TASK DESCRIPTION> Copy the material word for word from its first line up to and including the line that contains "What do you see at coordinates (1358, 645)".

[Dataset entries]
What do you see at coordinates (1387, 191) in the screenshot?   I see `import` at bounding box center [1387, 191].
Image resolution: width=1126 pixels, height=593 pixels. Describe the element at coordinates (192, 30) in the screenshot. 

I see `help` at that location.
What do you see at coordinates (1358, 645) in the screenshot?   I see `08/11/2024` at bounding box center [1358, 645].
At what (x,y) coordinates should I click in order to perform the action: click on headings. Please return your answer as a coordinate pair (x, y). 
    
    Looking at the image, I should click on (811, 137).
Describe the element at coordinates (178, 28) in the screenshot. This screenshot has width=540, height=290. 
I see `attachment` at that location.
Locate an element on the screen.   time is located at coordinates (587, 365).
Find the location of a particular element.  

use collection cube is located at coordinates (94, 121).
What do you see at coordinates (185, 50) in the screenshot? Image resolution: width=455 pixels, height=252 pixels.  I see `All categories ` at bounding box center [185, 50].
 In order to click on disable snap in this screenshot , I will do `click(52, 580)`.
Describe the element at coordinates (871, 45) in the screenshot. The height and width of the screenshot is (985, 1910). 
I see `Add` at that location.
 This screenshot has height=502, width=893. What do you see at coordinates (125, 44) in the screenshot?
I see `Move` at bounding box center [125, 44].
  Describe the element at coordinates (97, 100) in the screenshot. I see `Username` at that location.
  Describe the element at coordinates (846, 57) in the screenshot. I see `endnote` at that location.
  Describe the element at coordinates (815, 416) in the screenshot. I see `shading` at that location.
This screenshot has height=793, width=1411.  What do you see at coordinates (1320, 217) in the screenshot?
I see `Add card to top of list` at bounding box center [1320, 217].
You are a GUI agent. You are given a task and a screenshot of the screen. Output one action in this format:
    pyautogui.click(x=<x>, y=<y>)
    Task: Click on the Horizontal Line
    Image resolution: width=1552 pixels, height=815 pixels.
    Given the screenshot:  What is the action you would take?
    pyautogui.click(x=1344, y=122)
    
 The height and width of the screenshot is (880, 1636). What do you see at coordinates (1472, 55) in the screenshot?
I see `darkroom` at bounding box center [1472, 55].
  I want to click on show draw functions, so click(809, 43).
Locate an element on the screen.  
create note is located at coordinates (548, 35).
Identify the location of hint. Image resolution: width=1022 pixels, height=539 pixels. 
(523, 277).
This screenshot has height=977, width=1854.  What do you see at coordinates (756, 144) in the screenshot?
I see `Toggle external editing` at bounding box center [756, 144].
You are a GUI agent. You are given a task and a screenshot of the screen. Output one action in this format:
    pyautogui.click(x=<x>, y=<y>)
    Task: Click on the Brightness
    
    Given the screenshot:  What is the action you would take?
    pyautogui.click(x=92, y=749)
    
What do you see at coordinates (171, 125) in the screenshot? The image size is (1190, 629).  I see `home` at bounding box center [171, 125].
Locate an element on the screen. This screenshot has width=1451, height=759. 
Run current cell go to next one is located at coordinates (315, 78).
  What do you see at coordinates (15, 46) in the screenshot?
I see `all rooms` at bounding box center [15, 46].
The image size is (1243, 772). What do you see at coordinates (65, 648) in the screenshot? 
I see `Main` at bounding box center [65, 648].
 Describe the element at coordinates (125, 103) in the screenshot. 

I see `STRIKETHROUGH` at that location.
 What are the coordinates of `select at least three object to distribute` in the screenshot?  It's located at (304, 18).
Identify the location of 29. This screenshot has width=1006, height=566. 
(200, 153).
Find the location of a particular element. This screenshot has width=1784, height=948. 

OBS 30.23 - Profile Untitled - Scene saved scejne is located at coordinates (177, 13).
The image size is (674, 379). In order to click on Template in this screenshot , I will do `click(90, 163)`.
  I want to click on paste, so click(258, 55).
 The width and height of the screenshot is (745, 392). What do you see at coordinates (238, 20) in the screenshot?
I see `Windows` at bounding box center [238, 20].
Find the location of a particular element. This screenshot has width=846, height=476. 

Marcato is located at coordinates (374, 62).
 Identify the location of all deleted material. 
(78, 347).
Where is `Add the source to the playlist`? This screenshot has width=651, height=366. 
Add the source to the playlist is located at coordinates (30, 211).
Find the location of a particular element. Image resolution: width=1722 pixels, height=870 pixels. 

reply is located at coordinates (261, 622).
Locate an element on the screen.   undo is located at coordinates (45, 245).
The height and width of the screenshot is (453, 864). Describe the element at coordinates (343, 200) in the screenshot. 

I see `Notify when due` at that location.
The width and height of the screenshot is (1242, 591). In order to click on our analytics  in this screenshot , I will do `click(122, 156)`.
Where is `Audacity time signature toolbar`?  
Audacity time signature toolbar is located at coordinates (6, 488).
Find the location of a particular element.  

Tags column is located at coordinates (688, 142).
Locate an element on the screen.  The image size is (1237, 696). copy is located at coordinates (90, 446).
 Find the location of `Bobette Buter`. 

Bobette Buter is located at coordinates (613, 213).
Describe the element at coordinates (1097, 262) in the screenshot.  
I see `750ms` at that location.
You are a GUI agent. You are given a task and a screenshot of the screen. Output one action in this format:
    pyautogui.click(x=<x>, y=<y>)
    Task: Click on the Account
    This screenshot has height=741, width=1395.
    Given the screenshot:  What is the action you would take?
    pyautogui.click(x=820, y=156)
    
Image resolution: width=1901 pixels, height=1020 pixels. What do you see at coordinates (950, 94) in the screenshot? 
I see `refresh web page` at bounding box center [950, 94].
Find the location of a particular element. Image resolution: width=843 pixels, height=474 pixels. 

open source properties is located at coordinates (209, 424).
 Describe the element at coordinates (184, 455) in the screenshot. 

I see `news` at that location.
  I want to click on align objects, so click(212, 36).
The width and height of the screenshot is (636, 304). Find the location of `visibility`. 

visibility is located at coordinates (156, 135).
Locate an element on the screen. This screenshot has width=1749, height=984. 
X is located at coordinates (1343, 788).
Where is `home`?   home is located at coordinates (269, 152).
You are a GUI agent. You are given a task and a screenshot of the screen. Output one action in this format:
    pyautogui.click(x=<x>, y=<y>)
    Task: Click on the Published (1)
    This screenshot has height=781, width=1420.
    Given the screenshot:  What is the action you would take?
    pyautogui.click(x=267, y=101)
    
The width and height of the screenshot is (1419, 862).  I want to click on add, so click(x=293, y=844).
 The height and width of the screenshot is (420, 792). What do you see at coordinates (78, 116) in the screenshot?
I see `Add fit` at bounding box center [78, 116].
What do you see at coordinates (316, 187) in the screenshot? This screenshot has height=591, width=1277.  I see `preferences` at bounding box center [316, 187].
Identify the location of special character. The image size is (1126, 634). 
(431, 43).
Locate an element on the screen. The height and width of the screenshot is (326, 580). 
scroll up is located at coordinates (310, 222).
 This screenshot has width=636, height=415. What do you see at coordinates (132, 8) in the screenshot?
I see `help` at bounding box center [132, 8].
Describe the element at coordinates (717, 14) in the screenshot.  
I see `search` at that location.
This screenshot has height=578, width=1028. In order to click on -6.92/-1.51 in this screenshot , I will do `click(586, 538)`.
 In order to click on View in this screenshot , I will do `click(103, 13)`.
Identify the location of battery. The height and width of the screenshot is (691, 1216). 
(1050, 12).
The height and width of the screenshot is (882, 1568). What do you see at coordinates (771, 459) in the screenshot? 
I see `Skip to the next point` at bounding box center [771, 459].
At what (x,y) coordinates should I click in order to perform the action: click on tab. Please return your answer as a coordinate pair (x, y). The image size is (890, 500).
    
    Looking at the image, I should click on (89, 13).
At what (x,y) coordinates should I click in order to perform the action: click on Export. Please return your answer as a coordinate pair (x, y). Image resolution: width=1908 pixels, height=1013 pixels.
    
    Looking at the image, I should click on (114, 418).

RESPONSE TO THIS EXERCISE>
What do you see at coordinates (1387, 191) in the screenshot?   I see `import` at bounding box center [1387, 191].
Image resolution: width=1126 pixels, height=593 pixels. Describe the element at coordinates (192, 30) in the screenshot. 

I see `help` at that location.
What do you see at coordinates (1358, 645) in the screenshot?   I see `08/11/2024` at bounding box center [1358, 645].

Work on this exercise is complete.